BNL scientists install cathode strip chambers -- designed and built at the Laboratory -- and monitored drift tubes into the ATLAS small wheel. Image credit: CERN.

Brookhaven Contributions

Brookhaven staff developed and tested the lateral stations that lie closest to the interaction point of the ATLAS muon spectrometer and tested parts of the detector's argon calorimeter. More...

ATLAS detector

Brookhaven and ATLAS

Brookhaven physicists and engineers are participating in one of the most ambitious scientific projects in the world – constructing and helping to operate a machine the size of a seven-story building that will open up new frontiers in the human pursuit of knowledge about elementary particles and their interactions.

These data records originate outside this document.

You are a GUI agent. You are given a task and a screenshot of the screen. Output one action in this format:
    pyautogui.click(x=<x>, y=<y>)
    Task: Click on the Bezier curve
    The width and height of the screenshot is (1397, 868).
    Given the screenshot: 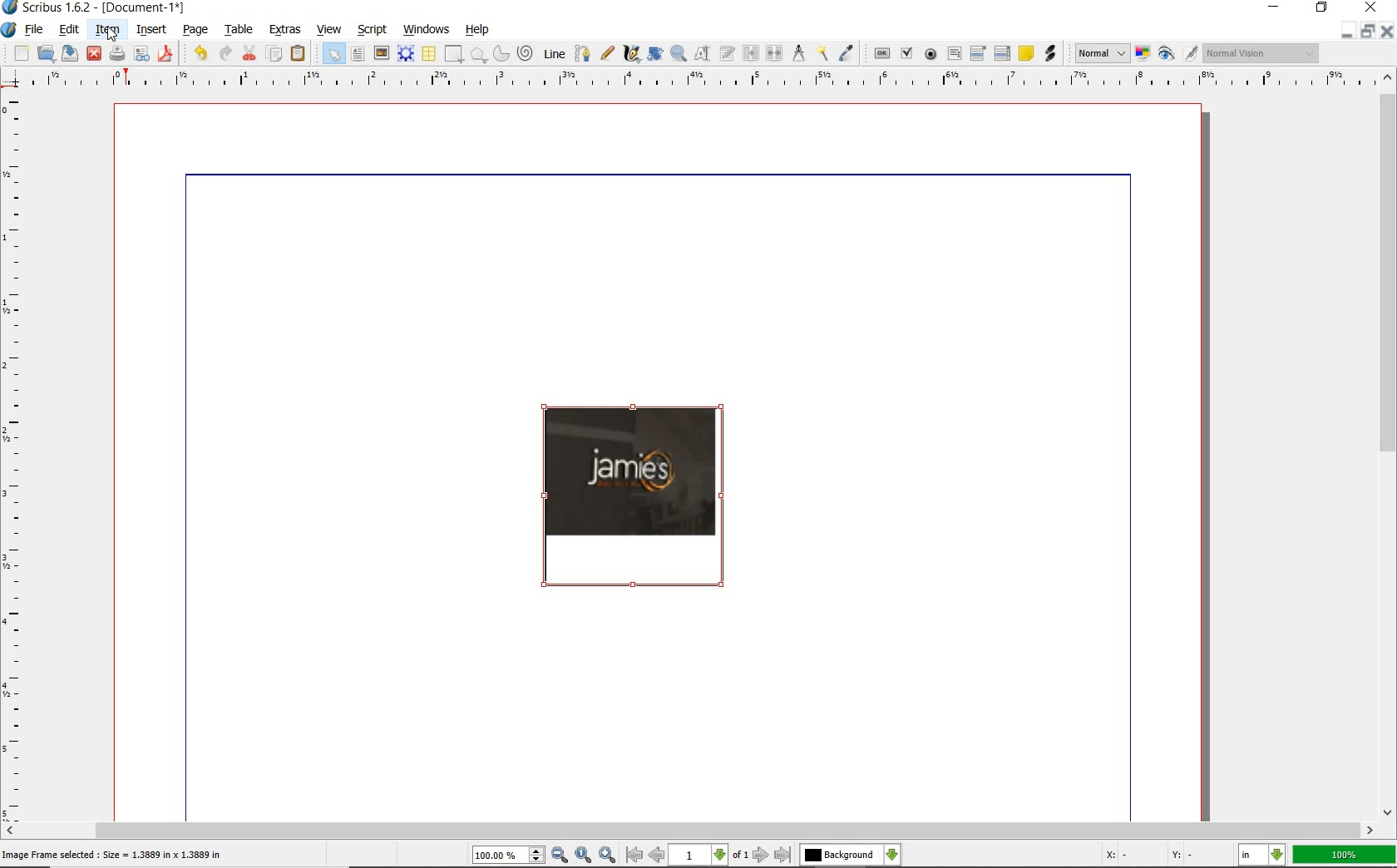 What is the action you would take?
    pyautogui.click(x=583, y=53)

The machine, dubbed ATLAS, is one of four facilities located at the LHC near Geneva, in Switzerland. The LHC consists of two circular vacuum pipes in which protons will travel in opposite directions and collide at nearly the speed of light with a total collision energy of 14 tera-electron volts (TeV), or 14 trillion times the typical energy of an electron.

ATLAS is designed to detect particles created by the proton-proton collisions. One of its main goals is to look for a particle dubbed Higgs, which may be the source of mass for all matter. Findings also may offer insight into new physics theories as well as a better understanding of the origin of the universe.

Brookhaven is the headquarters for the 43 U.S. institutions contributing to the project (see a complete list). In total, 164 laboratories and universities around the world are involved in the ATLAS collaboration.

The ATLAS detector has a cylindrical shape with layers stacked onto each other, like the layers of a cylindrical onion. Each of the layers detects different types of particles. When particles from the accelerator collisions are produced in the center of ATLAS, they move throughout the experiment and are detected by its successive layers.